Before I head out, I wanted to share these few things:
First, readers of this blog know how moved I was by the
Logan Schweiter Fundraiser, which took place at Club La Maison. Today, at Generocity.org, in a story called
"A Spectacular Act of Love," I report on the remarkable efforts of literally hundreds of people who together raised an extraordinary amount of money on behalf of a young local teen still recovering from a near drowning following a storm.
Second, yesterday morning I had a chance to read the
Vanity Fair story "The Book on Publishing," which can also be found on Nook and Kindle reading apps at vfr.com/go/ebooks. This extended essay by Keith Gessen takes an instructive look behind the scenes of one of the largest book auctions in recent history, which yielded Chad Harbach, a first-time author, a $665,000 advance from legendary editor Michael Pietsch for the novel (ten years in the making) called
The Art of Fielding. Anyone who ever wondered just how major parts of the industry work will have questions answered here.
Finally, a bouquet of gratitude to Medieval Bookworm, for
her eloquent words about
You Are My Only, and a thank you to
Caribousmom for letting me know those words exist. I am, as always, very grateful.
To the Country Day School I now go.
Her name is Joy, and, oh baby, does she earn it. Steps right in beside me at Brenda's Zumba class and works that floor (works it, works it). It would be preposterous to guess her age (there are grandchildren involved and perhaps great-grandchildren), but she's got all the glamour of a movie star and a running stream of Joan Rivers humor, though Joy is elegant, perpetually, in the delivery.

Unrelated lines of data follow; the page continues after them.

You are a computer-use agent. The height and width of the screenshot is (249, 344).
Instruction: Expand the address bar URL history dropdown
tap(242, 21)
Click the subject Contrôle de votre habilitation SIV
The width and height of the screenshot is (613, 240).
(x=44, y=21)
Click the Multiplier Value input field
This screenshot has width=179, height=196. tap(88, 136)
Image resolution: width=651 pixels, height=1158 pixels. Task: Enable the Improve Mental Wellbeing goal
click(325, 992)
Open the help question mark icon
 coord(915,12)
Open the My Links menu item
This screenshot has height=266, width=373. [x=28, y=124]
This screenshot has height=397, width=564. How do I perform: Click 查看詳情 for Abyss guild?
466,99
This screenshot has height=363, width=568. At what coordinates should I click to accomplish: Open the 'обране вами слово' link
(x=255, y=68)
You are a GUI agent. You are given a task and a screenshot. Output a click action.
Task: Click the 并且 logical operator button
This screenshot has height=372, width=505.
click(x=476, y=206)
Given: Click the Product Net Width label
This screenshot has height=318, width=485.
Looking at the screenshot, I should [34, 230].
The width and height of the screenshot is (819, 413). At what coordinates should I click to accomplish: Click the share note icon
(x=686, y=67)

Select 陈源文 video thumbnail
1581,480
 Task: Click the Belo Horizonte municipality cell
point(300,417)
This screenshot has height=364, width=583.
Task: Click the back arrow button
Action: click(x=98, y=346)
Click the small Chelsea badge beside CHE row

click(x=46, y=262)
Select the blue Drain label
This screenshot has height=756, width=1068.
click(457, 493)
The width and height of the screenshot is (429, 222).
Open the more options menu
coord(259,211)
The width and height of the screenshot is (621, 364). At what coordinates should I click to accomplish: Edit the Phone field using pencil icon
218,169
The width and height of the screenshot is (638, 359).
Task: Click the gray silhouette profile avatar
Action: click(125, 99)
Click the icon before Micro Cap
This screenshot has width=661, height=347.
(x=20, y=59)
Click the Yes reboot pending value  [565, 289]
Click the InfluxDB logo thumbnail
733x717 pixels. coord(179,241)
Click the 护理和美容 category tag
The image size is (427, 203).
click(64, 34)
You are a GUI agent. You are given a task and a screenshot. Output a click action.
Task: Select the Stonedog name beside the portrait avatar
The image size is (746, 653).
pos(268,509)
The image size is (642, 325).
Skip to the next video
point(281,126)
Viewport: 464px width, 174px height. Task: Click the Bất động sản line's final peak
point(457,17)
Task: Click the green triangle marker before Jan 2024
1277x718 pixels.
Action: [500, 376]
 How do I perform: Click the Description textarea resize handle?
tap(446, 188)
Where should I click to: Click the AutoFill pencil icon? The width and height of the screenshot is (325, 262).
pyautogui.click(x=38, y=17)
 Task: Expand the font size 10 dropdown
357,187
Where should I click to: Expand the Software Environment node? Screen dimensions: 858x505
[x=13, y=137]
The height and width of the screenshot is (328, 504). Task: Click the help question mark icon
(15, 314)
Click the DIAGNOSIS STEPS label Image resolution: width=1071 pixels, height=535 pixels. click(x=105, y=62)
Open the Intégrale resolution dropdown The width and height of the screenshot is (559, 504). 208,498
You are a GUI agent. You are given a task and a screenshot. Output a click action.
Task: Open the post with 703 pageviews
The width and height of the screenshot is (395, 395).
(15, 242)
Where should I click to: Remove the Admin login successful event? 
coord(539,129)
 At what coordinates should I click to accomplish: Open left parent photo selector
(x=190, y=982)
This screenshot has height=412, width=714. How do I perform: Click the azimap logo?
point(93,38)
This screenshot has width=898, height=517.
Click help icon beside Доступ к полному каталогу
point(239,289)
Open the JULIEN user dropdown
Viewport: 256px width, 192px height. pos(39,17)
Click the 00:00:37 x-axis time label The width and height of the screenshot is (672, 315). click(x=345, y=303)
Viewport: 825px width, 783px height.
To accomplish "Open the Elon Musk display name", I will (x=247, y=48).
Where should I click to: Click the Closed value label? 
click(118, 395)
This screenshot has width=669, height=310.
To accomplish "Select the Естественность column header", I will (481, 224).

I've written of her here before. Written of Sarah, Betsy, Julia, of Brenda and (on other mornings) Andrea. They are my gym friends, my smack-the-air-down-with-me babes, my little bit of lift when I need lift, my salsa sweethearts, and I saw them today because I returned to Monday Zumba after a few too many weeks of worrying about the state of this house, this garden.
I belong here, I thought, when I was dancing with them. I belong beside Sarah, a former model, mind you, a knock out, who doesn't care one bit how her hair is flying or whether or not she's singing along in tune (though she is in tune, I swear it:
whooo hoooo). I belong beside Betsy (the beauty queen from my high school and still so gorgeous, a woman with whom time has not interfered) and I belong beside Joy, who basically split my ribs before I even started dancing with some story she was telling. I am far from the beauty these women are, but they have let me in, and I am standing proud beside them.
You want to know who I actually am? You come find me at the club. Being crazy and doing silly with the ladies of the gym
I don't remember when this day began. Was it with the midnight text message from my son, or the one he sent at 1:08 AM? Was it when I heard him come him an hour later, or when I finally gave up on the possibility of sleep and got up to get client work done? Perhaps we'll call the beginning of this day Zumba at 5:45 AM (or the cha-cha Zumba around 6:10, or the Charleston jive twenty minutes on).
Or let us say, instead, that this day had no beginning.
But look: Just look at its spectacular end.
As if someone were painting the sky just for me.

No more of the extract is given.